• [Extracted information]:

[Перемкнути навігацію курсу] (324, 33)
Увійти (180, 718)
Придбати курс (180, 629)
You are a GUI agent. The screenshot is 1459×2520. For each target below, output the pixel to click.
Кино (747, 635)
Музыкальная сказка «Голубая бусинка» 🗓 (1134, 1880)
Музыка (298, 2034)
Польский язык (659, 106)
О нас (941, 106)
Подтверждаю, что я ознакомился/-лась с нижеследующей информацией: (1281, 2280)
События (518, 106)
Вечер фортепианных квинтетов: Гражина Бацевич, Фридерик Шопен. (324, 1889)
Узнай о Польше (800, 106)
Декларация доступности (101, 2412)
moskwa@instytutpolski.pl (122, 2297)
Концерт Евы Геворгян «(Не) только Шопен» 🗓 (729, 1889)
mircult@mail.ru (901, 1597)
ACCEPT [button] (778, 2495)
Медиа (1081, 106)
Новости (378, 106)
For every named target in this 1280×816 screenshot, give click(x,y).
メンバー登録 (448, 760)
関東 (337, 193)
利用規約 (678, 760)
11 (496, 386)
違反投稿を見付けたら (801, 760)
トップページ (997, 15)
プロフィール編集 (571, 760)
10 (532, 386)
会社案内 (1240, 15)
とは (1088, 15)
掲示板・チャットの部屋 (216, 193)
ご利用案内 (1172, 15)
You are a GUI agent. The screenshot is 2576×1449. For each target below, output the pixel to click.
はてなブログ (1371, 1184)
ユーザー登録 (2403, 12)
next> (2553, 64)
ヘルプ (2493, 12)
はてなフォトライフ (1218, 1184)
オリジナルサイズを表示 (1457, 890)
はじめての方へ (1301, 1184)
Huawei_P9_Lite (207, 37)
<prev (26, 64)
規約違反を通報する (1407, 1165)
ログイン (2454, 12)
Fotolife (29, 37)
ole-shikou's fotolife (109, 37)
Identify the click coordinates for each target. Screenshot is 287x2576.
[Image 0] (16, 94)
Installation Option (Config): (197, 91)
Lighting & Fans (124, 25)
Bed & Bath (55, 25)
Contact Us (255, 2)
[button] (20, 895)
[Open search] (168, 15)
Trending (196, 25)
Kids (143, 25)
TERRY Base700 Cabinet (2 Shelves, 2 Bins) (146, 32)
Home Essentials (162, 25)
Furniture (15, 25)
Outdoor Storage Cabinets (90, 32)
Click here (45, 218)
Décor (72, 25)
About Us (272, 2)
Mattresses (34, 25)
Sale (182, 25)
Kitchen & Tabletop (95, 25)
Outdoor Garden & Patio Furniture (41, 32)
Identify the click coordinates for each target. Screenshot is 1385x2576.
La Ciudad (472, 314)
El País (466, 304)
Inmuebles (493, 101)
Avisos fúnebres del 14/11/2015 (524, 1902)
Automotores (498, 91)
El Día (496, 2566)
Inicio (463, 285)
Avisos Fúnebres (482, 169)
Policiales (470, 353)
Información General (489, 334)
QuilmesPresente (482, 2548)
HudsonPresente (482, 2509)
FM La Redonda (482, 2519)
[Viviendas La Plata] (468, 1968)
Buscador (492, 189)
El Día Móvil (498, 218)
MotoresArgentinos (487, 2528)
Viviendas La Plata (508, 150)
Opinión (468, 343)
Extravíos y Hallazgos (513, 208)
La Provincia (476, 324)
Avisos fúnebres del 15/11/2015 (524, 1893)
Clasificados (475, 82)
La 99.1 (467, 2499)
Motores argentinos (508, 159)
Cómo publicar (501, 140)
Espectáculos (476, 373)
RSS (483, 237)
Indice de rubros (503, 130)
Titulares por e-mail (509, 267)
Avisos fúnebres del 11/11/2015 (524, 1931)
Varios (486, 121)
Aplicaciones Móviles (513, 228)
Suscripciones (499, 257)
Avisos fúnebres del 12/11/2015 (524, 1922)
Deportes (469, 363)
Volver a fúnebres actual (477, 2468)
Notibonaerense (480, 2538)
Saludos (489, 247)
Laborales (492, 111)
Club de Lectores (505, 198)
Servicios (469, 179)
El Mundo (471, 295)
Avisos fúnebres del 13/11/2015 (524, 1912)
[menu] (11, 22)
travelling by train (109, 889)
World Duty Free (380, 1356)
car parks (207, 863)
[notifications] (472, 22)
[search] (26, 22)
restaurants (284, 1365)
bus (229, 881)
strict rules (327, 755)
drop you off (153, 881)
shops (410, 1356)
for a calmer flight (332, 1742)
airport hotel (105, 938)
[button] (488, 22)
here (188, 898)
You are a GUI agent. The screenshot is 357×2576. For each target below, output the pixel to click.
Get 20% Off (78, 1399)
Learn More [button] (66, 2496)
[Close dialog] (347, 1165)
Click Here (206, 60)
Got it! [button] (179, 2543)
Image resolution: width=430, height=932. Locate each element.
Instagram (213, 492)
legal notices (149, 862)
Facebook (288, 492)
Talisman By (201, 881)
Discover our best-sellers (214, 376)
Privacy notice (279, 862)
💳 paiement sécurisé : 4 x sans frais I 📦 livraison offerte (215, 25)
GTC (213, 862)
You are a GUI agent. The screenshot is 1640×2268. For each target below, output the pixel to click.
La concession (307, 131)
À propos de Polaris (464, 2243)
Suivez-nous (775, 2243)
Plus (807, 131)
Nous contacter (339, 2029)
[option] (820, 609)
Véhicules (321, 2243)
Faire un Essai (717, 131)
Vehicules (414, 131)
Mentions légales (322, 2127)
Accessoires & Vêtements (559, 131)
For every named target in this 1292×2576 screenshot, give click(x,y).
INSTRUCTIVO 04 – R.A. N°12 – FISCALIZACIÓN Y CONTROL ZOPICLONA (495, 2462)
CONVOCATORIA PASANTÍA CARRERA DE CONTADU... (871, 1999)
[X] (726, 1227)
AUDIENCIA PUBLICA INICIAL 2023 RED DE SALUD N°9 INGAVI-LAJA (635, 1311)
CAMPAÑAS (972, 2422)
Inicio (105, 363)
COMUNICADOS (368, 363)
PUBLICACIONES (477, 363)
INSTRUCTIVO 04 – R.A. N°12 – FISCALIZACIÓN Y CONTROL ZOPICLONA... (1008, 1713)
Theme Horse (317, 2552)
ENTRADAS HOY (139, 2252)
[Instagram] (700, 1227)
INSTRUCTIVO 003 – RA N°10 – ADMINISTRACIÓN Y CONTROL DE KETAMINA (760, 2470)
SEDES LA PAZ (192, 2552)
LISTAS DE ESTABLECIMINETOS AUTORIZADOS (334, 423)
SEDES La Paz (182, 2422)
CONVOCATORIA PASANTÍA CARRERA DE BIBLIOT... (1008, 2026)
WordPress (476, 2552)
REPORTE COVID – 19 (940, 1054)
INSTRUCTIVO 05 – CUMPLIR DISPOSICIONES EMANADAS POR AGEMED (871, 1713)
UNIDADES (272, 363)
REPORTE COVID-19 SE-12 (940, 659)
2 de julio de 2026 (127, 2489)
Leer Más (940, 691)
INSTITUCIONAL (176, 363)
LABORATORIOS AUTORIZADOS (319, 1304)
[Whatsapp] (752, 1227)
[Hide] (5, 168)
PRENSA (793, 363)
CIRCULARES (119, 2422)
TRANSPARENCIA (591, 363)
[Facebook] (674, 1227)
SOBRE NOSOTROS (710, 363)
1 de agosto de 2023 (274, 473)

• [Directions]: Of all the lines in the records, how many have the word "CARRERA"? Write only the number.

• [Exercise answer]: 2